And I'd like to thank the team that beta read/reading The Forgotten for me: Jim Mcleod, Jeanna Tendean, Felicity van Ravensteyn, Kody Boye and M. E. Ellis.
EDITING IS LIKE...A BOX OF CHOCOLATES
Because no one likes the coffee creams and the strawberry creams are always the first to go.
To set the record straight, a few years ago my mother was throwing out a box of chocolates because she thought no one wanted them. She put them close to the bin (not IN the bin!). I found them, saw they were mostly caramels, and ate them. I refuse the claims that I ate chocolates from the bin (Sherie) but I do admit that they sufficed as breakfast that morning.
I digress as I often do.
As Hanks said in that film where he played Forrest Gump (the name of the film escapes me), with a box of chocolates, you never know what you're going to get. And that's true with editing. There are so many things that can go wrong, so many intricacies to consider. Unfortunately, there's only one real way around this. Read, write, learn.
An editor I worked with once said that any master craftsman needs to know each and every one of his tools, and this is very true of writing. Listen to any experienced editor you work with and absorb their knowledge like a sponge.

◆ STUDY QUESTIONS ◆
- a) Decide whether each statement agrees with the editing post, answering yes or no and quoting the words of the post that settle it: (i) the writer's mother put the box of chocolates in the bin; (ii) the chocolates served as the writer's breakfast; (iii) the writer recalls the name of the film in which Hanks played Forrest Gump.
- b) Carry the editing post forward, writing the next part after its final sentence.

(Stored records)
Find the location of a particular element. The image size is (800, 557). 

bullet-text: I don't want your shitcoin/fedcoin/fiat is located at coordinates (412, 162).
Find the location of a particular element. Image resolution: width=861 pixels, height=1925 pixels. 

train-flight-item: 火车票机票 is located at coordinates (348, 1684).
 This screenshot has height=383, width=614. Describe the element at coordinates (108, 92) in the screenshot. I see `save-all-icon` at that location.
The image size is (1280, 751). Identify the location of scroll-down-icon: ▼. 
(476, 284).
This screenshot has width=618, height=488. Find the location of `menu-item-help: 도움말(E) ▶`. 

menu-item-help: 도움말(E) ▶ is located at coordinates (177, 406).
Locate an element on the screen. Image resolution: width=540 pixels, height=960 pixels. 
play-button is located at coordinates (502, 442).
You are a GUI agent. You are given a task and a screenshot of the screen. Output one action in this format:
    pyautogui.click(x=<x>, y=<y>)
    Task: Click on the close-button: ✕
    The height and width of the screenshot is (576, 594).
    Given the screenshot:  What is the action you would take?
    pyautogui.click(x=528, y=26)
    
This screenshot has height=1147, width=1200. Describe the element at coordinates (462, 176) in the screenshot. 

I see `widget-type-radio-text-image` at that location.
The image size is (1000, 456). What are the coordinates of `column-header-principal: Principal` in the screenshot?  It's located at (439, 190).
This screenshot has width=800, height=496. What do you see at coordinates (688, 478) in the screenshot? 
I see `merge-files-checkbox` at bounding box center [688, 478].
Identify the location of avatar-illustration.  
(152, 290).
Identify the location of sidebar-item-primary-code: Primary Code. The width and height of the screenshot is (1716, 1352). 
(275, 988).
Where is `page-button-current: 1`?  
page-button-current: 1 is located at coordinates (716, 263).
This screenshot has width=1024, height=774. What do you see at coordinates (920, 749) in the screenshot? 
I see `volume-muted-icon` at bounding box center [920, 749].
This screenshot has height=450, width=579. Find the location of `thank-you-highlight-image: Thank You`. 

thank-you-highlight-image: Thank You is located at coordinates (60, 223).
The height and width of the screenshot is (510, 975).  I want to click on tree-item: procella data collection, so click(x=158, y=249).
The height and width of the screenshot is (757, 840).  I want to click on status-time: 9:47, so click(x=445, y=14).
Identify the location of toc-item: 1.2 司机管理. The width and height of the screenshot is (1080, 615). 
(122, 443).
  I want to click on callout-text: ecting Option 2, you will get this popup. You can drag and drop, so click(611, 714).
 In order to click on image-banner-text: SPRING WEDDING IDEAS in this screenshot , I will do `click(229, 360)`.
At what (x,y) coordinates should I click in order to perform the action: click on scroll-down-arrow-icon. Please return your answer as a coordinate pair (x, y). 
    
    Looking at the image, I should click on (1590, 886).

◆ YOUR RESPONSES ◆
- a)
(i) No: "She put them close to the bin (not IN the bin!)."
(ii) Yes: "I do admit that they sufficed as breakfast that morning."
(iii) No: "the name of the film escapes me"

- b)
EDITING IS LIKE...A GAME OF POOL
You know how it is. Sometimes you just have to go to another town and all these differing rules come in. If you pot the cue ball, does your opponent:
a) place it anywhere on the table
b) place it anywhere behind the line
c) place it anywhere behind the line and play down the table or
d) place it in the D?
I've met guys who have sworn by each of these rules. The game is ultimately the same (hit balls with a stick) but each place develops their own rulings. So when you come along with the rules you've been taught, you look like an idiot.
With the written word, I've noticed a lot of this, in particular, subtle differences between the US and UK. Yes, we all know that Americans can't spell (colour, grey, foetus, kerb, mould...for example are the correct spellings ;-P ) but there are a few other things.
Did you know that UK writers go backwards and forwards while American counterparts go backward and forward? Little things like this make a difference and its just one more thing to pick up as you go along. That way, when an editor of a US magazine is making these changes, you'll know why. When I was doing the tech edits for Necrotic Tissue last month, I was an Englishman removing the English-terms from American stories written by Americans! Confused? You should be...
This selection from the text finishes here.